Due mezzi sono transitati senza poter far salire altri passeggeri. Anche il conducente della linea 4, ultima possibilità per molti ragazzi, avrebbe dovuto fare lo stesso gesto: una mano alzata, un cenno educato, ma definitivo. Nessun posto disponibile.
E così gli studenti sono tornati a casa. Qualcuno aveva una verifica, altri un’interrogazione, altri ancora semplicemente una normale giornata di scuola. Una normalità che, per molti, è saltata.
Una fermata difficile, in un territorio dimenticato
La situazione è resa ancora più complessa dalla conformazione urbana di alcune zone di Nocera Superiore. Strade strette, sensi unici, spazi ridotti e fermate non adeguate rendono complicata la gestione dei bus sostitutivi nei pressi della stazione.
Gli studenti vengono indirizzati sulla Nazionale, dove attendono in piedi, senza una pensilina, senza riparo e vicino al traffico.
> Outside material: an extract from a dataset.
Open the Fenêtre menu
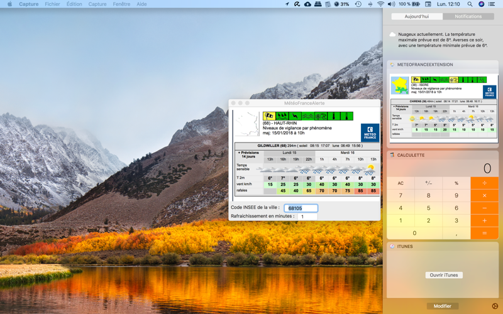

Una condizione che espone ragazzi e ragazze a disagi e rischi evidenti.
È lì che questa mattina molti di loro hanno aspettato un bus che avrebbe dovuto portarli a scuola. In mezzo alla confusione, alle spinte involontarie, alla corsa silenziosa di chi prova a salire per primo. Chi resta indietro, perché più piccolo, più timido o semplicemente meno rapido, guarda il mezzo ripartire e torna a casa.
Le settimane più delicate dell’anno scolastico
Il problema arriva nel momento peggiore. L’interruzione ferroviaria interesserà le ultime settimane di scuola, decisive per verifiche, interrogazioni, recuperi e valutazioni finali.
Le famiglie temono conseguenze concrete: assenze che si accumulano, studenti impossibilitati a raggiungere gli istituti, genitori costretti a riorganizzare lavoro e giornate, ragazzi già vicini al limite delle assenze che rischiano ulteriori problemi.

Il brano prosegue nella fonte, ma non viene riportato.